• **EXERCISE TASK**
Pick up the article on Aretha Franklin's album A Brand New Me and keep writing it, starting right after its last sentence.

Compilation album by Aretha Franklin with the Royal Philharmonic Orchestra
- Released: November 10, 2017
- Studio: Abbey Road Studio 1, London, England RAK Studios, London, England Shine Studios, Salisbury, England G Studio Digital, Los Angeles, United States
- Label: Rhino; Atlantic;
- Producer: Nick Patrick; Don Reedman;

Aretha Franklin chronology
| Aretha Franklin Sings the Great Diva Classics (2014) | A Brand New Me (2017) | The Atlantic Singles Collection 1967–1970 (2018) |

= A Brand New Me (Aretha Franklin album) =

2017 compilation album by Aretha Franklin, with the Royal Philharmonic Orchestra

A Brand New Me is a compilation album by American recording artist Aretha Franklin. It was released on November 10, 2017, by Rhino Records and Atlantic Records. The album features archival vocal performances that Franklin recorded for Atlantic Records accompanied by new orchestral arrangements by the Royal Philharmonic Orchestra and newly recorded backing vocals, in addition to the original (archived) background vocal and instrumental accompaniments. Producer Nick Patrick said of the album: "There is a reason that Aretha Franklin is called the 'Queen of Soul.' There is nothing more exciting than that incredible voice taking you on an emotional roller coaster ride through her amazing repertoire of songs. To have the opportunity to work with that voice on this project has been the greatest honor and to hear a symphony orchestra wrapped around those performances is breathtaking." Franklin died in August 2018, nine months after the album's release.

• **DATA EXTRACT**

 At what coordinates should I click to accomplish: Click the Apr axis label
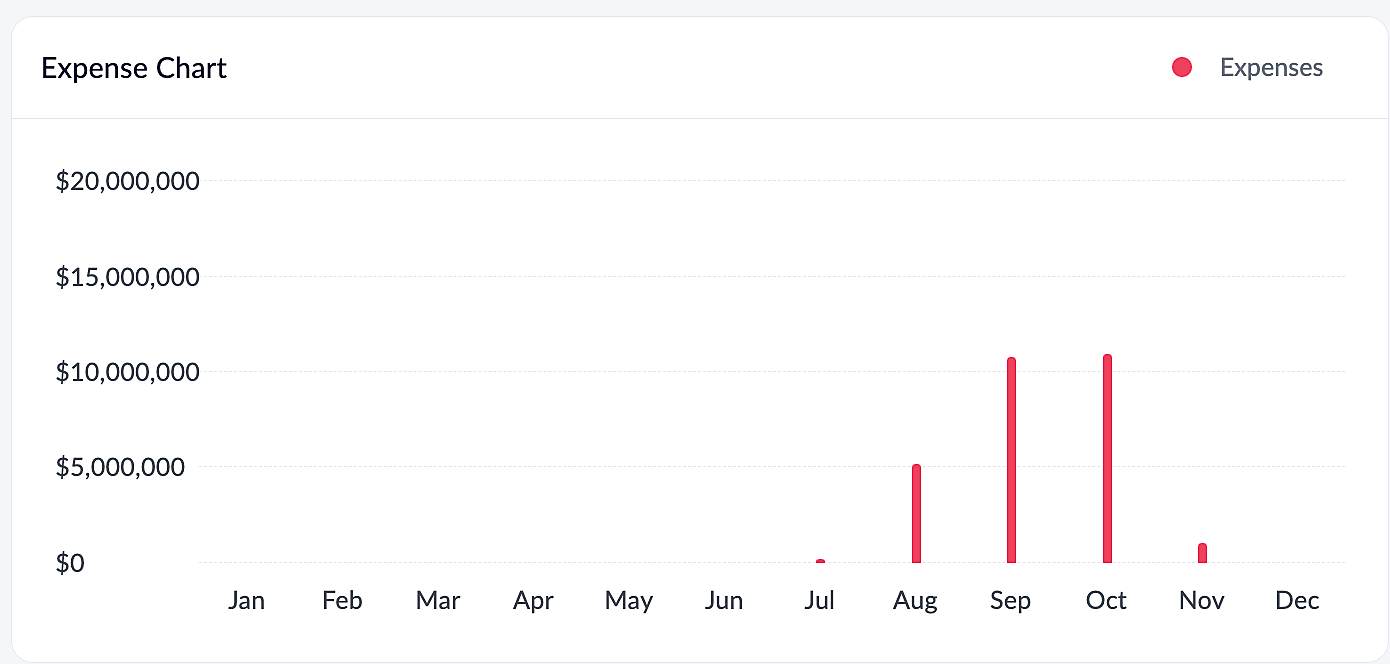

• **WRITTEN RESPONSE**
Professional ratings
Review scores
| Source | Rating |
| AllMusic | Star Half star |
| The Irish Times | Star |
| PopMatters | Star |

==Track listing==
All Tracks produced by Nick Patrick and Don Reedman, with background vocal production assisted by Greg Field.

| No. | Title | Writer(s) | Length |
|---|---|---|---|
| 1. | "Think" | Aretha Franklin; Ted White; |  |
| 2. | "Don't Play That Song (You Lied)" | Ahmet Ertegün; Betty Nelson; |  |
| 3. | "I Say a Little Prayer" | Burt Bacharach; Hal David; |  |
| 4. | "Until You Come Back to Me (That's What I'm Gonna Do)" | Stevie Wonder; Clarence Paul; Morris Broadnax; |  |
| 5. | "Brand New Me" | Kenneth Gamble; Theresa Bell; Jerry Butler; |  |
| 6. | "(You Make Me Feel Like) A Natural Woman" | Gerry Goffin; Carole King; Jerry Wexler; |  |
| 7. | "Angel" | Carolyn Franklin; Sonny Saunders; |  |
| 8. | "Border Song (Holy Moses)" | Elton John; Bernie Taupin; |  |
| 9. | "Let It Be" | John Lennon; Paul McCartney; |  |
| 10. | "People Get Ready" | Curtis Mayfield |  |
| 11. | "Oh Me Oh My (I'm a Fool for You Baby)" | Jim Doris |  |
| 12. | "You're All I Need to Get By" | Nickolas Ashford; Valerie Simpson; |  |
| 13. | "Son of a Preacher Man" | John Hurley; Ronnie Wilkins; |  |
| 14. | "Respect" | Otis Redding |  |

==Personnel==
Credits adapted from Allmusic and the album's liner notes

- Aretha Franklin – lead vocals* (All tracks), piano* (1–5, 8–14)
- Patti Austin – background vocals (All Tracks)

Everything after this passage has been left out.